I think my query letter lives up to my manuscript. I feel very comfortable about it. But then again, maybe I'm pulling a Scary Mary.

10 comments:

Stephen Parrish said...

And is it ok to make it a little sexier than your actual book?

I think the trick is to focus on strengths, just as people do in resumes. The agent knows the query is wearing some makeup, just as the reader knows the jacket blurb is hyperbole.

SzélsőFa said...

To avoid unpleasant surprises, I always read waay too long into the book before buying it. Unless it is something I've already heard of, part of a series, etc, when I would be buying it anyway.
But in case of a 'new' book, I always read into it in the store.

Mary Witzl said...

Boy, does Julie Andrews look sinister in this! Now I'll have to go and find the Shining's squeaky-clean, wholesome trailer.

The point you make is interesting. I have often marveled that the same query can interest some agents, but fail to attract others. And quite often you get the feeling that some of those who request partial, but not full, submissions were expecting something entirely different.

I want my query to be as close to my manuscript as I can get it so as to keep disappointment at a minimum on both sides.

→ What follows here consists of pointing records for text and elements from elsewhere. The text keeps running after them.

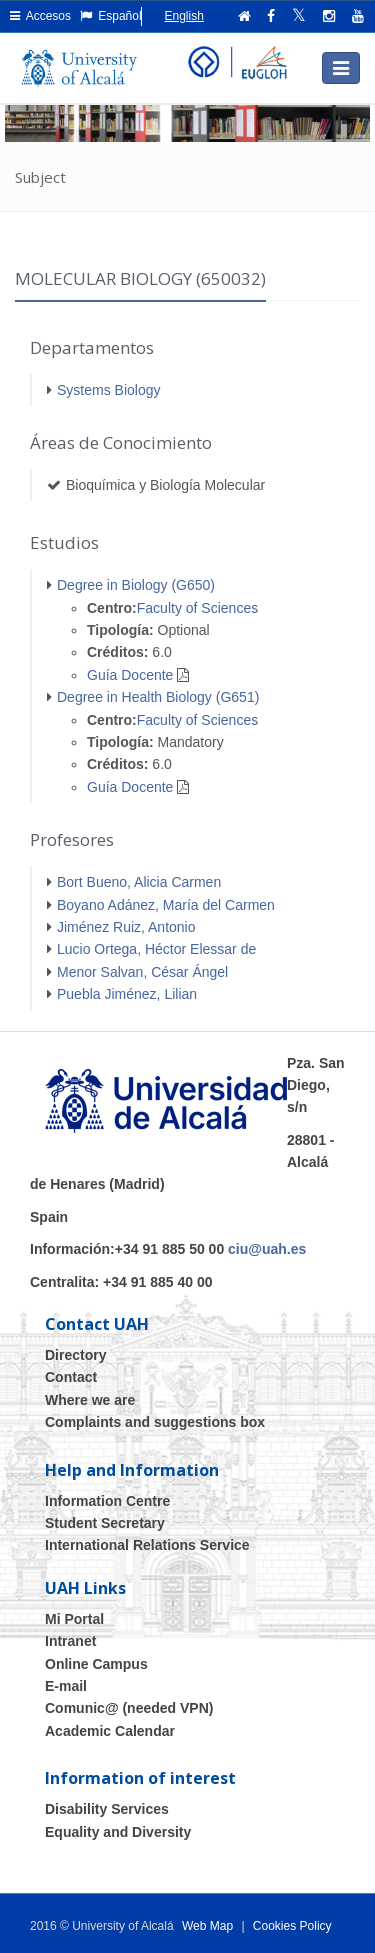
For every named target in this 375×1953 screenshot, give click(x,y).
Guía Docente (130, 675)
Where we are (90, 1400)
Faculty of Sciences (197, 608)
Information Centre (107, 1501)
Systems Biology (108, 390)
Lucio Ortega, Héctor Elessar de (156, 949)
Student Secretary (105, 1523)
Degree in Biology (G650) (136, 585)
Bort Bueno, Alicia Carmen (139, 882)
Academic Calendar (110, 1731)
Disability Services (107, 1809)
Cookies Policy (292, 1926)
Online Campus (96, 1664)
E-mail (66, 1686)
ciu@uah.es (267, 1249)
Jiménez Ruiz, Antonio (126, 927)
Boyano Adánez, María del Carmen (166, 905)
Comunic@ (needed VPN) (129, 1708)
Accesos (40, 16)
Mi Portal (74, 1619)
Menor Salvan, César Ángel (142, 972)
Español (111, 16)
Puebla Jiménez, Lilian (127, 994)
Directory (75, 1355)
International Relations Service (147, 1545)
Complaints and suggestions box (155, 1422)
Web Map (207, 1926)
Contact (71, 1377)
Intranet (70, 1641)
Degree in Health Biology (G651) (158, 697)
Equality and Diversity (118, 1832)
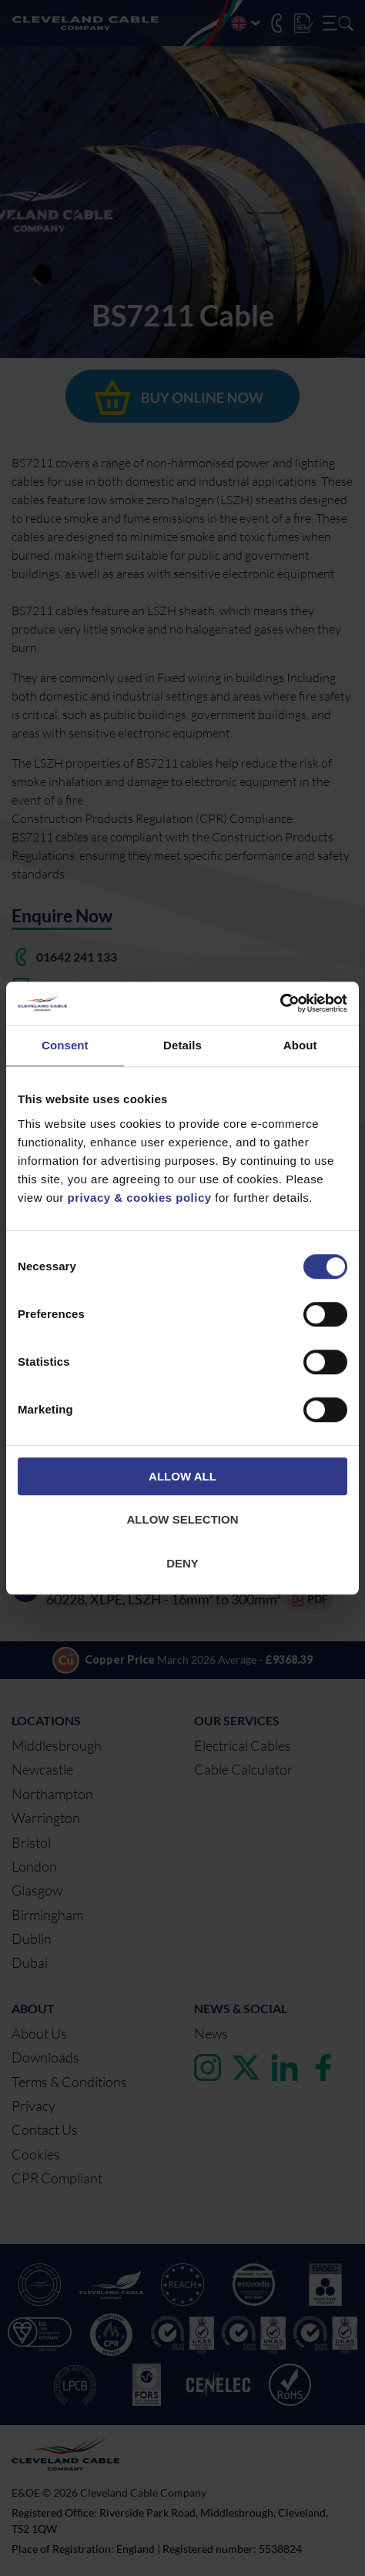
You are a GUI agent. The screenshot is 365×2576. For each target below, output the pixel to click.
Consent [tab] (65, 1045)
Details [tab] (182, 1045)
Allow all (182, 1476)
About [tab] (300, 1045)
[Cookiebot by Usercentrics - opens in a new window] (280, 1003)
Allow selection (183, 1519)
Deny (182, 1563)
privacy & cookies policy (140, 1197)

Quite honestly, though, I live in hope of snagging someone with an idea they were not anticipating and managing to capture their interest. But then I tend to be an optimist.

Bernita said...

I agree with Stephen.
A bookcan be blurbed towards different markets depending on what elements are emphasised.

Charles Gramlich said...

Scary Mary is definetely funny. For my book Cold in the Light I definetely tried to play down the gore aspect when talking to potential agents.

Travis Erwin said...

Great anology and great post.

Top this ppoint I think my queries have mostly failed to capture the essence of my novels (least that is why I tell myself I am still unagented and unpubbed in novel length) so I need to work on this.

Also I never read book jackets since they give to much away in my opinion.

moonrat said...

this is RATHER nonsequitor but.

re: book packaging: most designers (and a lot of copywriters) DONT read the books they're working on. my cover designer, who, by the way, is AWESOME, has told me he finds it more difficult to design a jacket if he's read the book, because then he gets bogged down with symbols, references, and meanings that in fact mean nothing to a reader who hasn't read the book (eg Ghostwalk--that cover's really cluttered to me, with lots of randomness on it, but people who have read the book say the symbols are all meaningful. nevertheless, to me, joe schmoe who knows nothing about the content and is just browsing in a store, wouldn't something simpler and more accessible have been better?).

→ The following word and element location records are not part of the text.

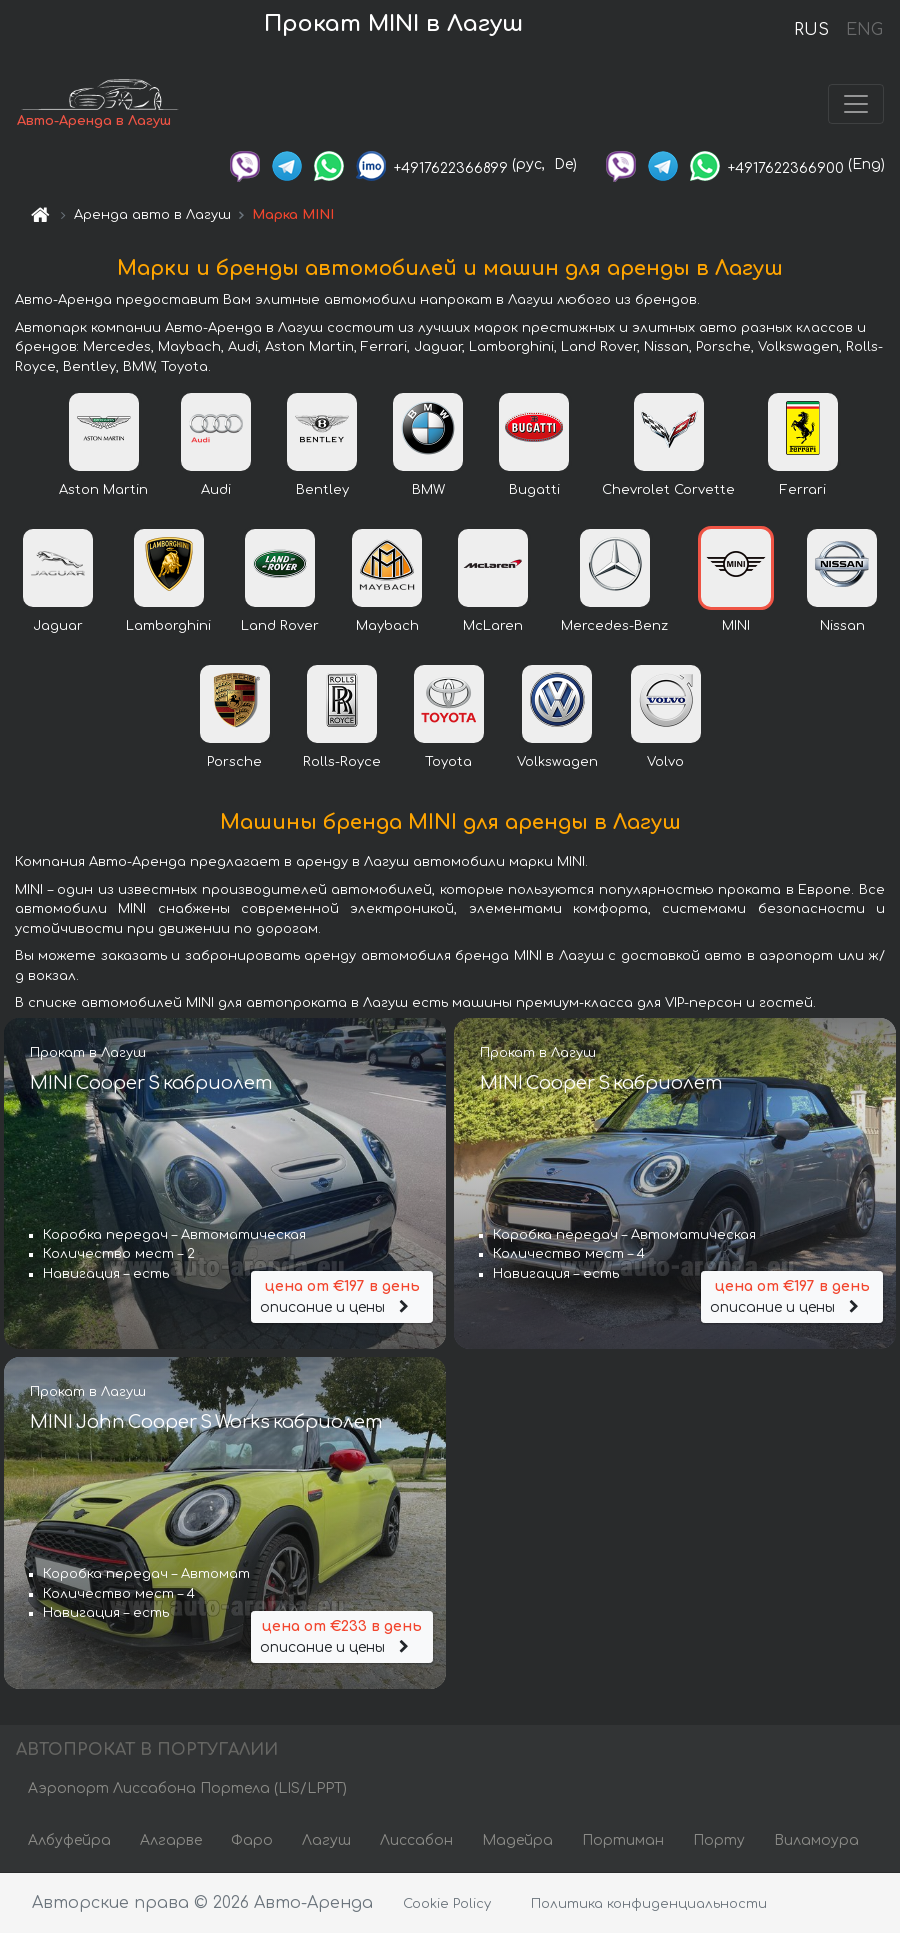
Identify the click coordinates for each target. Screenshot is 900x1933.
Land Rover (280, 626)
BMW (428, 490)
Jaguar (58, 626)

in terms of copy, there's no excuse there. but it is definitely a constant frustration to find books whose jacket copy doesn't match or help. that's why i like to read books blind, without knowing anything about them (except that maybe someone else liked them a lot).

Stuart Neville said...

I bought a book earlier this year on the basis of its blurb implying the protagonist was an early twentieth century historical figure. I felt a little cheated when it became clear that said figure was really only a supporting character, and the protagonist a fictional creation. Thankfully it was still a very decent read so I didn't mind too much that I'd been tricked by a clever sales ploy.

Merry Monteleone said...

Great post, ello, and timely, too. Pubrants is doing a series this week as a sort of blog query workshop. I like the way she explains query, because it's a hard thing to wrap your mind around; giving a vivid picture of your novel in a paragraph or two. Really, by her first post, you only want to look at your first 20 to 50 pages when writing that blurb, which is considerably less stressful than the idea of the whole... it's the first time I've heard it explained that way and it makes a heck of a lot more sense. Another positive point to this method, if your main conflict hasn't become clear by the first fifty pages, you know there's a problem.

I don't put too much stock in the book blurbs normally, I just skim, if it's interesting I like to read the first page - mind you, there have been a number of books I passed on because the first page was nothing special, only to read them later and adore them... readers aren't perfect, I don't know why we expect agents or editors to be.

Ello said...

AHA!!! Moonrat totally validated my theory!

Stephen - I agree and that is what I do but just wondered if it is a little deceptive, I don't think so and I really like your resume analogy. That really put it in perspective for me!

And I'm glad to see I am not alone in my thoughts on book jackets and books and also the whole query process.